**STORED RECORDS**
-.-.-

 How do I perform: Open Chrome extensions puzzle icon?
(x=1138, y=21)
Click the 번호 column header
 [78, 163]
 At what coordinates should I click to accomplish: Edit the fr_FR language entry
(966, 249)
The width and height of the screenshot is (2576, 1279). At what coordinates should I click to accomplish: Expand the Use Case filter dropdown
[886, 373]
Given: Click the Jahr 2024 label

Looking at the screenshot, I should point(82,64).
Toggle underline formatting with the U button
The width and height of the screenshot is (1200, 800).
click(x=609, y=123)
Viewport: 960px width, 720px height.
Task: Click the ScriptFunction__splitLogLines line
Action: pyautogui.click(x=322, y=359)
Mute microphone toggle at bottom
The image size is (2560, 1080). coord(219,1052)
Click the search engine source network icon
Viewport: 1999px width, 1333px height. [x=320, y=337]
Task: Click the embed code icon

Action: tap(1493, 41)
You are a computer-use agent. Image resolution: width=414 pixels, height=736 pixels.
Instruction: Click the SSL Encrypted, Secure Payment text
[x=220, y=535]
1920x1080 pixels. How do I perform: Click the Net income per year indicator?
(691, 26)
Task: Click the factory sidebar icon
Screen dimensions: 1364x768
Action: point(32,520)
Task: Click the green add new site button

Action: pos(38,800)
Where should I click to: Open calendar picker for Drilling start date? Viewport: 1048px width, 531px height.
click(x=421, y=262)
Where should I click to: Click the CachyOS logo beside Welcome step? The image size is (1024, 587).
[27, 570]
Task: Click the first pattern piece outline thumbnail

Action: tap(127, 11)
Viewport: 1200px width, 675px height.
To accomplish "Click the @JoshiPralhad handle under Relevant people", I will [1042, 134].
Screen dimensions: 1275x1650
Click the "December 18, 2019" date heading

-.-.-

**WORK TO BE COMPLETED**
Reproduce all of the records above verbatim, line for line.

**EXPECTED OUTPUT**
 How do I perform: Open Chrome extensions puzzle icon?
(x=1138, y=21)
Click the 번호 column header
 [78, 163]
 At what coordinates should I click to accomplish: Edit the fr_FR language entry
(966, 249)
The width and height of the screenshot is (2576, 1279). At what coordinates should I click to accomplish: Expand the Use Case filter dropdown
[886, 373]
Given: Click the Jahr 2024 label

Looking at the screenshot, I should point(82,64).
Toggle underline formatting with the U button
The width and height of the screenshot is (1200, 800).
click(x=609, y=123)
Viewport: 960px width, 720px height.
Task: Click the ScriptFunction__splitLogLines line
Action: pyautogui.click(x=322, y=359)
Mute microphone toggle at bottom
The image size is (2560, 1080). coord(219,1052)
Click the search engine source network icon
Viewport: 1999px width, 1333px height. [x=320, y=337]
Task: Click the embed code icon

Action: tap(1493, 41)
You are a computer-use agent. Image resolution: width=414 pixels, height=736 pixels.
Instruction: Click the SSL Encrypted, Secure Payment text
[x=220, y=535]
1920x1080 pixels. How do I perform: Click the Net income per year indicator?
(691, 26)
Task: Click the factory sidebar icon
Screen dimensions: 1364x768
Action: point(32,520)
Task: Click the green add new site button

Action: pos(38,800)
Where should I click to: Open calendar picker for Drilling start date? Viewport: 1048px width, 531px height.
click(x=421, y=262)
Where should I click to: Click the CachyOS logo beside Welcome step? The image size is (1024, 587).
[27, 570]
Task: Click the first pattern piece outline thumbnail

Action: tap(127, 11)
Viewport: 1200px width, 675px height.
To accomplish "Click the @JoshiPralhad handle under Relevant people", I will [1042, 134].
Screen dimensions: 1275x1650
Click the "December 18, 2019" date heading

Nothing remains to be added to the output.